Den Weg dorthin kennen David Ward und etliche seiner Feuerwehrleute inzwischen im Schlaf – schließlich sind sie zuletzt mehrfach zu dem Unternehmen ausgerückt. Immer wieder gerieten dort die stetig wachsenden Müllberge in Brand; einmal musste die Feuerwehr sogar sechs Tage am Stück löschen – der längste Einsatz ihrer Geschichte. 

Damals gab es reichlich Kritik an AR Recycling. Zum einen von den Feuerwehren aus Hochbrück und Garching, die ob der Zustände auf dem Firmengelände nachhaltig erbost waren. In der Folge schaltete sich auch das Landratsamt als Aufsichtsbehörde ein. Auf der Hochbrücker Bürgerversammlung verkündete Landrat Christoph Göbel (CSU): „Es ist kein dauerhaft hinzunehmender Zustand, dass dort Abfälle immer wieder in Brand geraten.“ 

Zum anderen schwelte seit Mitte vergangenen Jahres ein Streit zwischen AR Recycling und der Stadt Garching sowie deren Bürgermeister. Nachdem sich beide Seiten über die Modalitäten ihrer Zusammenarbeit und die Abfallgebühren nicht einig werden konnten, verlangte die Firma im Herbst plötzlich Geld von Bürgern, die dort Sperrmüll oder Grünabfälle abgeben – ein Service, der bis dato kostenlos war. Aufseiten von AR Recycling sah man sich im Recht; bei der Stadt jedoch klagte der zuständige Umweltreferent über einen „klaren Vertragsbruch“. 

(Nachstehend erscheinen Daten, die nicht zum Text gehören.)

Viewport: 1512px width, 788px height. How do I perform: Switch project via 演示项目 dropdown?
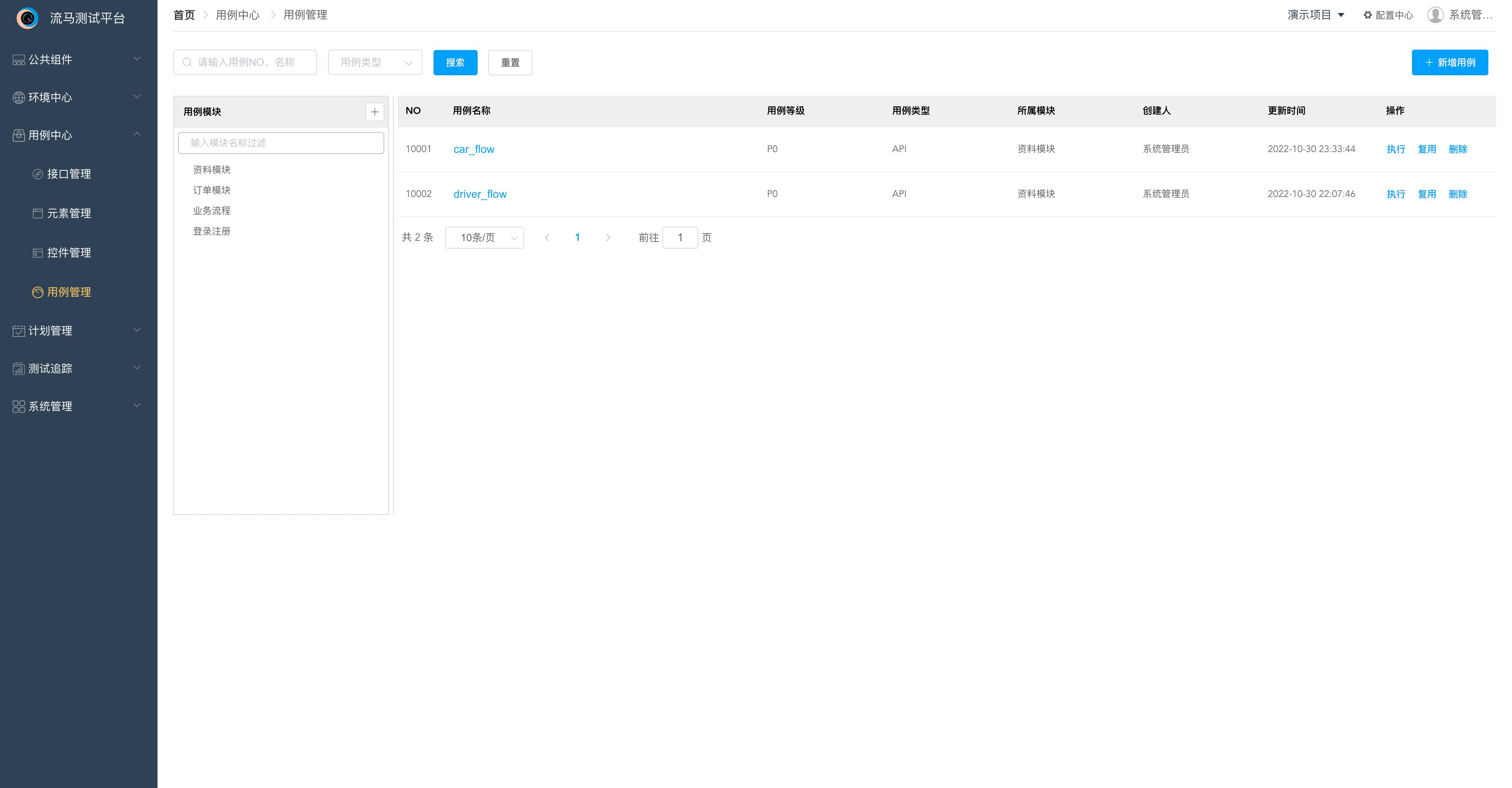coord(1316,15)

Doch all diese Zwistigkeiten sollen hier und heute auf dem Parkplatz der Feuerwehr Vergangenheit sein und werden nur am Rande erwähnt. Etwa von David Ward, der an eine „schwierige Zeit und schwierige Einsätze“ erinnert. Doch schon im nächsten Satz bedankt sich der Kommandant wortreich für jenen mobilen Wasserwerfer, der vor ihm steht. Dieses Gerät hat AR Recycling der Feuerwehr gespendet; es soll eine Geste des Dankes sein und ein Zeichen, „dass wir künftig wieder vernünftig mit allen Seiten zusammenarbeiten wollen“, sagt Firmenchef Michael Klotz. 

Wobei es nicht nur der Wasserwerfer im Wert von rund 20 000 Euro ist, der die Wogen geglättet hat. Vielmehr habe AR Recycling die umfangreichen Sicherheitsauflagen von Landratsamt, Stadt und Feuerwehr „zu 95 Prozent erfüllt“, betont Ward – „und das mit sehr hohem finanziellen Aufwand“. Rund 100 000 Euro habe man ausgegeben, sagt Klotz – unter anderem für einen Wasserwerfer, eine Bedüsungsanlage und die Schaffung mehrerer Wasserquellen. 

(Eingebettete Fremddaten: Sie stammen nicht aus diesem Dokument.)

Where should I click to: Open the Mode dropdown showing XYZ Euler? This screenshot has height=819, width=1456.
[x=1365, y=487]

Angesichts dieser Entwicklungen ist auch Bürgermeister Gruchmann hörbar bemüht um konziliante Töne. Zwar räumt er ein: „Es gab Defizite, und vielleicht muss es da auch mal scheppern.“ Doch sogleich fügt er hinzu: „Wir sehen die Bemühungen, die von der Firma unternommen werden.“ Und weiter: „Ich will betonen, dass wir AR Recycling nicht als Negativeinrichtung sehen, sondern dass die Firma hier in Hochbrück am richtigen Standort sitzt.“ Auch für Gespräche hinsichtlich einer abermaligen Zusammenarbeit sei die Stadt nunmehr offen, so Gruchmann.